Na Bałtyku będziemy gościć kanadyjską fregatę. Wszystko przez inwazję Rosji na Ukrainę
Kiedy na początku marca Federacja Rosyjska dokonała zbrojnej napaści na Ukrainę, cały świat wstrzymał oddech. Coraz to nowe koncerny nakładały sankcje karne, na które sama Rosja również nie pozostała obojętna. Wiadomo było od razu, że równowaga sił została zaburzona. Aby przywrócić właściwe proporcje, na wodach morza Bałtyckiego będzie pływać kanadyjska fregata.
HMCS Halifax
Kanadyjska fregata będzie stacjonować na bałtyckich wodach przez najbliższe sześć miesięcy. Kiedy minister obrony Kanady, Anita Anad żegnała marynarzy w porcie, jasno doprecyzowała jej cel. Jest nim pomoc Europie w utrzymaniu siły i suwerenności w związku z nielegalnym atakiem Rosji. To tylko hipotetyczna pomoc krajom takim jak Łotwa, Estonia oraz Litwa i Polska, na wypadek eskalacji konfliktu na te kraje.
Zmienione plany
Wcześniej zakładano, że HMCS Halifax wypłynie na Morze Śródziemne i dołączy do stacjonującej tam HMSC Montreal. Jednak zbrojna napaść Rosji na Ukrainę zmieniła wszystkie plany. Jednostka ma wspierać więc w działaniach zabezpieczających oraz odstraszających przed ewentualną napaścią.

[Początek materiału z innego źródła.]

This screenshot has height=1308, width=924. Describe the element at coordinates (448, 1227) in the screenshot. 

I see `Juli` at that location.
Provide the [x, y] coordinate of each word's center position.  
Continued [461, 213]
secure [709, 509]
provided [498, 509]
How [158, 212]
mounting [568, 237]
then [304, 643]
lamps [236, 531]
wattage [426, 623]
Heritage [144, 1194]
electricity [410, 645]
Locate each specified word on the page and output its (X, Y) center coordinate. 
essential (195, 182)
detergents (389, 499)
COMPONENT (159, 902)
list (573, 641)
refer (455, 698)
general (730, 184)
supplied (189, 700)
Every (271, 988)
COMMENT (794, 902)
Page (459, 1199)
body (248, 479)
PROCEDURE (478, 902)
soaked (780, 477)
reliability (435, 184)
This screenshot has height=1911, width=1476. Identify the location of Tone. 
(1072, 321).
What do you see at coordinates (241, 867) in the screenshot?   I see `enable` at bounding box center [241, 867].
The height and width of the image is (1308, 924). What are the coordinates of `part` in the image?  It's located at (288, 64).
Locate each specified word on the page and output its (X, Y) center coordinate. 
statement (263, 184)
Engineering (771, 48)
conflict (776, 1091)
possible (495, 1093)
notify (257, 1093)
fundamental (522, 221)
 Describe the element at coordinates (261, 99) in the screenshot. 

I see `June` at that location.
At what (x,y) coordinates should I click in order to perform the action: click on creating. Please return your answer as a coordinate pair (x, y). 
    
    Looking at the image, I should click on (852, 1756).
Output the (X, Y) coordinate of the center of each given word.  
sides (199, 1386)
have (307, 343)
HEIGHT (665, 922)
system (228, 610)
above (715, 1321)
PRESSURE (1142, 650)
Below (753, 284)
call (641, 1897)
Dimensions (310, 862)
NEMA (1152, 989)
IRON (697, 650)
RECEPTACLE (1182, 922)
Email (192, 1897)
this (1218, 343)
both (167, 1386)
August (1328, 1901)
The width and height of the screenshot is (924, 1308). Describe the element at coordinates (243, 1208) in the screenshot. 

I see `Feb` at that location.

Nikt nie wie, w którą stronę pójdzie konflikt na Ukrainie i kiedy właściwie się skończy. Najgorszym z możliwych byłaby eskalacja konfliktu na sąsiednie kraje. Bo o ile politycy w swym szaleństwie podejmują decyzje, o tyle najczęściej cierpią na tym zwykli, niewinni ludzie. Kanadyjska fregata będzie pływać na bałtyckich wodach w ramach operacji „reassurance” prowadzonej przez NATO.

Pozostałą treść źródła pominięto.